View Single Post
  #14  
Old 05-07-2018, 10:12 PM
winter light winter light is offline
Experiencer
Join Date: May 2017
Posts: 306
 
Quote:
Originally Posted by meetjazz
I wonder, gives here any Guan Yin devotees? { Guan Yin is an East Asian goddess/bodhisattva associated with compassion, "Goddess of Mercy" in English.} I'm looking for some English speaking community about her, but hard to find in the West.
I agree the important thing to connect with Kuan Yin is sincerity from the heart. I've not talked yet about my relationship with her as I was never sure how to bring it up. But here we are. Hopefully my story will help others to find their relationship with her or with another suitable teacher. I've had several spiritual connections but connection with her has been the most consistent and enduring.

Even though I have had people in my life all along I always felt completely alone like I did not belong here and wished I was not here. Relationships always felt awkward like I was hyper aware as just an observer and not a participant. Dispite that I took everything personally and blamed myself for any unhappiness in others and myself. Real or imagined. So most of the problem is that I had become used to being very intolerant of myself. She on the other hand was completely accepting as a stong and consistent connection to unconditional love.

The scenes described onward are from my inner eye. I have never seen an angel or master being materialized in the physical. I wish though... I'd like that more than anything. I always had strong intuition but during my childhood I was disconnected spiritually and had no awareness of conscious communications with higher beings. So I felt very alone spiritually though I know now they are always with us.

When I was in my 20s after moving out from my parents I lived alone and I was incredibly lonely. I was in therapy beginning my recovery from life-long severe depression. Moving out was a huge step for me. I thought about getting a cat because I had one while growing up that I loved and it seemed like another step to create a life for myself. But that seemed overwhelming so as a transition I decided to just start with a stuffed animal cat to get things going. I found a tan-colored lioness and named it Tara because that felt right. I found a spot on my car dashboard where it sat and watched over me as I drove to work. It helped me to feel less alone. Many years later I found out that Tara was the Tibetan name for Kuan Yin.
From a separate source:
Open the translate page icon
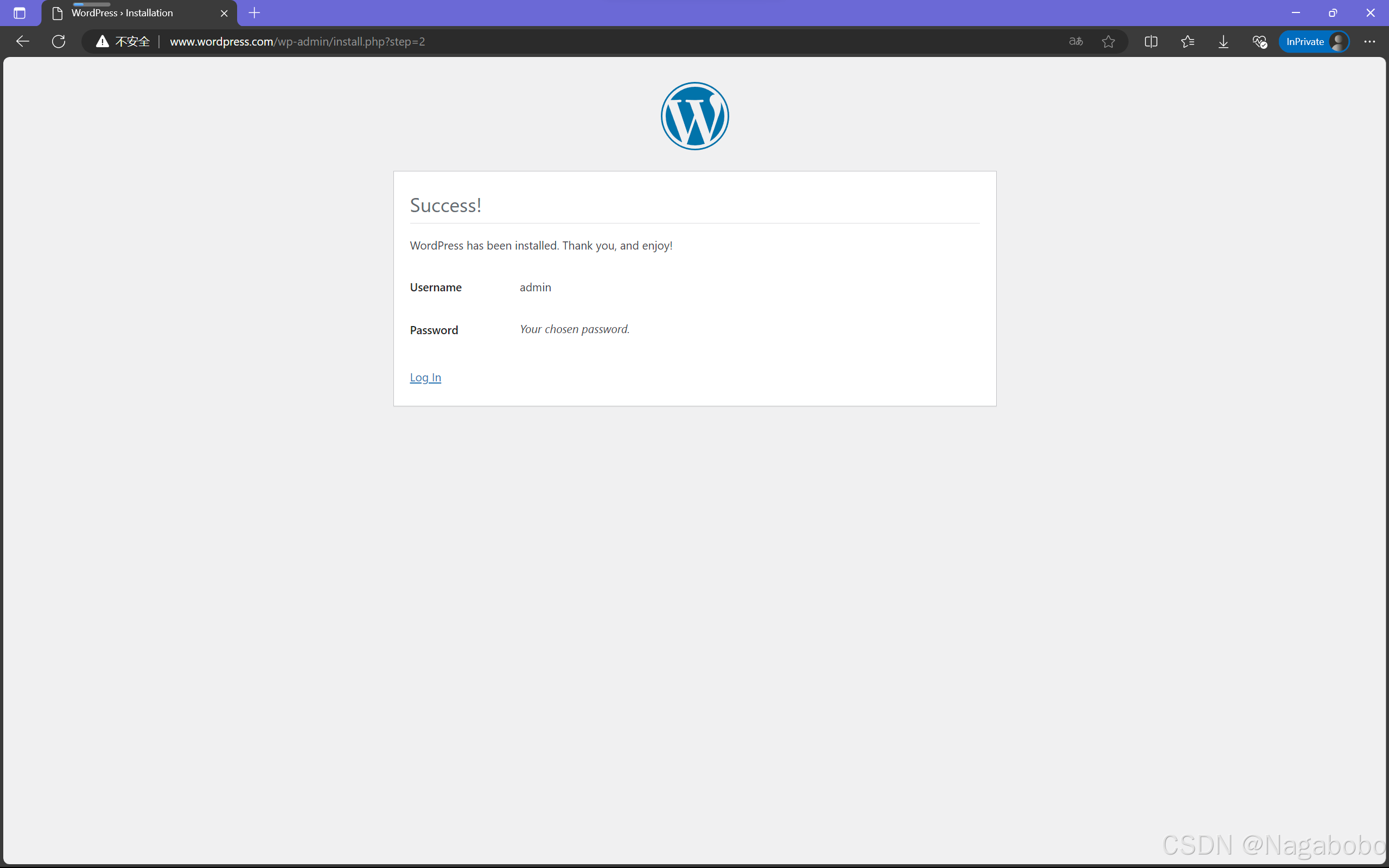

So some unconscious part of me must have been guiding me as I reached for a connection.

In my early 30s I was doing the whole new age spirtual path. Reading everything I could get my hands on. I started trying some channelling mostly my higher self. Something shifted and the whole shebang opened up and I had all kinds of awakenings. There was a lot of fear still and it took a long time for me to calm down and trust what I sensed.
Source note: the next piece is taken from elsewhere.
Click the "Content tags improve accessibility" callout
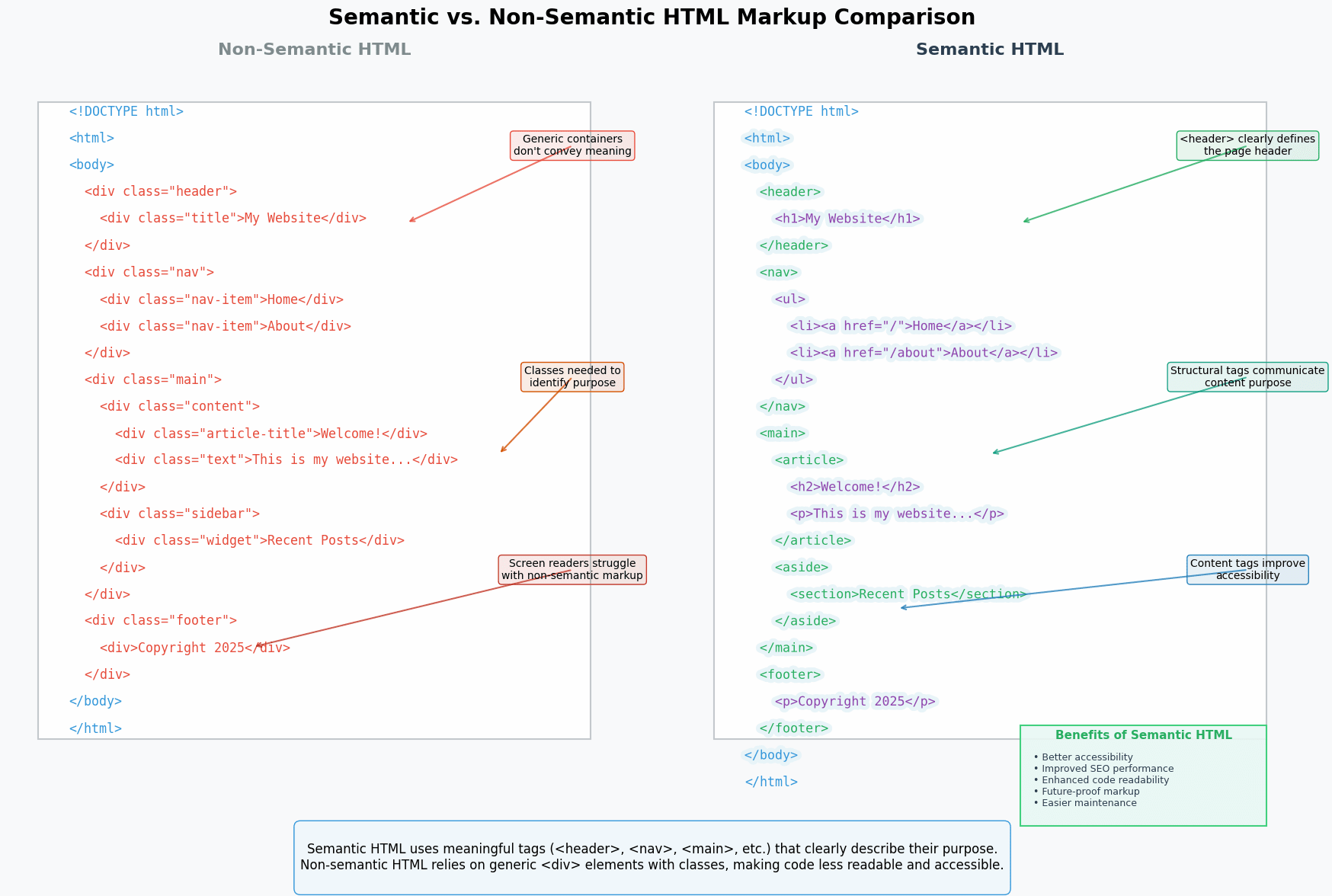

Not sure when I first became aware of my connection with Kuan Yin. It developed very slowly over the years. I would feel Kuan Yin's presence usually when I was receiving a healing session like Reiki. She was there when I got my 3rd degree Reiki training. A few years ago when I saw John of God I felt her presence very strongly. I only remember a little of what we talked about. She said she was my sister-mother and I felt like she was guiding me to help me to learn compassion for myself. As a foundation that would extend to others over time.

Recently a couple of months ago the connection was very strong. I kind of took it for granted and thought it was becoming a permanent feeling. I wondered if this was what it feels like to become a devotee. Since then the feeling has faded I can still feel the connection whenever I put my mind to it. So it is now maintained as a faith that the connection can never really be lost. The last thing she said to me was "I am with you always". Of course, makes perfect sense.

She shared two sayings with me that helped to understand her mission. The first is something like "Let's get to it". Meaning that she carries the intent to have a very active presence to maintain the connection of unconditional love in the world . The other saying was "As you are". Meaning that there is nothing you need to do and grace and compassion will greet you whereever you are. The nature of the divine is to respect our individual cirumstances and attachments as a starting point. The time is now and we start with what is. All are worthy of God's love. For some like myself it takes a long time to realize this and to find the ability to choose and accept it.

Although I was raised Christian I found connecting to Jesus intimidating. Kuan Yin helped me to build up a connection from a void. Now I feel like I've shifted into some kind of spiritual adolesence and more ready to work with Jesus. Everything I learned from her translates just fine into Christianity and I can relate to more people in that way. Another whom I appreciate is Saint Anthony. I have found a lot in common with his function to help with protection from loss and with Kuan Yin's role in helping us to reconnect our lost self with God. And now will be working with Jesus to help with connections with others. When in doubt it seems best to pray directly to God while at the same time being open to receiving love and guidance from the divine beings who can help.

Last edited by winter light : 06-07-2018 at 12:01 AM.